The 26-year-old explained that when One Direction first went on a hiatus, it was definitely a shock for him.
“Everything changed — new teams, new managers, new labels. Building those working relationships can be tricky,” he admitted. “You also become the boss of your own s**t, and I was 21, 22 when I first started doing my own thing, so it’s all a bit scary and can be a bit lonely.”
The “Strip That Down” crooner also revealed that working on his first album and finding a sound that really suits him was pretty hard.
“It was difficult. I mean, it’s opening up at first and trying to figure out who you are and what people want to know from you. And what the sound is. Trying to find that medium point for all those things. It’s just the most difficult thing, especially at a young age when you’re constantly changing and you don’t really know yourself yet,” Liam continued. “We spent the best part of five years in a band closed off from the world and I had to go through this really weird transition inside that band as the world, and then myself, came out of it. I mean, even in my therapy sessions, my therapist asked me, ‘What do you actually like to do?’ And I’m like, ‘I don’t know what I like doing!’
Liam recalled thinking, “[One Direction was] a lot of fun, but what do I do now that’s done? What actually happens at this point? Who do I call? Who is the ‘point of’ person?”
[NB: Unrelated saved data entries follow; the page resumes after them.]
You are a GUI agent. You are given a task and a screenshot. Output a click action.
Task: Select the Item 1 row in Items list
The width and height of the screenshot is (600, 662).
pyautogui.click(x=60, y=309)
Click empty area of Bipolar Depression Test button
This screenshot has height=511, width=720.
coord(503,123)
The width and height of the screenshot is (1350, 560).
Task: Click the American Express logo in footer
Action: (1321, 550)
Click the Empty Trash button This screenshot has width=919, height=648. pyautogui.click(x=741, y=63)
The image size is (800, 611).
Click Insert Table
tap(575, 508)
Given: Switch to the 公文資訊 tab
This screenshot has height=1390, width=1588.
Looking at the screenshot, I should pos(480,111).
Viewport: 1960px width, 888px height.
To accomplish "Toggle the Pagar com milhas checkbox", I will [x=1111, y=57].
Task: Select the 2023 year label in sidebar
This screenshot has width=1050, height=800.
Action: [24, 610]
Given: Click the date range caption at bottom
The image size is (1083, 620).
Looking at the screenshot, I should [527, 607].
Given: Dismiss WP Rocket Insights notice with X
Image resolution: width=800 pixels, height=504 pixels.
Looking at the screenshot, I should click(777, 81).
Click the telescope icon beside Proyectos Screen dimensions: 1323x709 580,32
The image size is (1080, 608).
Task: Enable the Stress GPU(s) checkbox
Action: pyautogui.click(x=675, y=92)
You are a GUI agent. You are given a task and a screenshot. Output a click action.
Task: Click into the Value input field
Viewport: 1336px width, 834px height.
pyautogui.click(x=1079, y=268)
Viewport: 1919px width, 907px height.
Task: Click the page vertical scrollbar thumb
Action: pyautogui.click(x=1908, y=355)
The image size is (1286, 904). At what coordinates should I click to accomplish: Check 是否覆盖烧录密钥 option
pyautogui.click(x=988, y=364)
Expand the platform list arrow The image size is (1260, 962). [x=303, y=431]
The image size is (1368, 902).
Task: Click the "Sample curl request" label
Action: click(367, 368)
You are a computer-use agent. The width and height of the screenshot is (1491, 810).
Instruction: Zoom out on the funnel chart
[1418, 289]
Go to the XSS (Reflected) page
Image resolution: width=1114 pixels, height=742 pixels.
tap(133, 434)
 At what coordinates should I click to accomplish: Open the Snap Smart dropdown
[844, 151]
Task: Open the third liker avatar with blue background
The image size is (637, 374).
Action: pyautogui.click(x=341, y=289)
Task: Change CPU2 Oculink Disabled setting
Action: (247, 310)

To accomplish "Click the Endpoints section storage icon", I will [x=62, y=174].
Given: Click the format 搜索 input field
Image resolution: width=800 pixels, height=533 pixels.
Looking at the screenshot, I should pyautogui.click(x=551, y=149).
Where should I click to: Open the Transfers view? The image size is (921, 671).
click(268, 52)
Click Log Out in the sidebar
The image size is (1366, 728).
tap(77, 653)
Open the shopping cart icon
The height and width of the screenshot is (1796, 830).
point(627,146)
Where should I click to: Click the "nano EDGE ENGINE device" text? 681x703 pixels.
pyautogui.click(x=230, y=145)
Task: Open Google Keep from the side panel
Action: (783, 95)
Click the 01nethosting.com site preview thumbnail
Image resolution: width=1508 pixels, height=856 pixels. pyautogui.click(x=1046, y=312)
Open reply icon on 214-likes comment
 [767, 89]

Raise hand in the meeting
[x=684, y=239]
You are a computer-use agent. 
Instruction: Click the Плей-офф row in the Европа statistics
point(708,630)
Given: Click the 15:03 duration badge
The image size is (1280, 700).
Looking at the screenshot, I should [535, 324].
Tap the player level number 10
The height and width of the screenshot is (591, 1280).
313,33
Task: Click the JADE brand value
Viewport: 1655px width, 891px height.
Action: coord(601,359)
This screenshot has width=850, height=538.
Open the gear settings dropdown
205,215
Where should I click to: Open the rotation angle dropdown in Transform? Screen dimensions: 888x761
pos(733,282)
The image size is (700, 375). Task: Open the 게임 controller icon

“I just didn’t really know what was going to happen — a very strange thing to be involved in. All of it is weird, but that was a real strange moment. But things pick up and slowly you start getting back into the groove again,” the 1D heartthrob added. “I kind of always knew that something would happen. I just didn’t know what the h**l it was going to be. And that was the scariest part of it. You just didn’t really want to make a fool of yourself at that point. I think after such a long legacy of your band being absolutely amazing, the most important thing was make sure you don’t step off that pedestal — don’t embarrass yourself. The biggest worry was don’t ruin the legacy.”
Although he’s doing a lot better now, Liam admits that he still struggles sometimes to find a balance.
“I got sober for about a year, cutting down so the only vice was cigarettes. I hadn’t planned to go sober forever, it was more important for me to say I didn’t actually didn’t need to drink. I wanted to prove it. I did the whole year, no booze completely, and at that point I didn’t actually know being sober was making my life any better,” he concluded. “Things went up, but things like my social life plummeted. I was the biggest recluse on the planet. I would get up at 5 A.M. and go running in the park, but at night I would be in bed by 7 P.M. Is that a way to live your life? And in a strange way I am trying to still figure all that out and get the balance right between being a party animal and being an animal in the gym — the latter not being fun at all. We are all at fault, we all need balance.”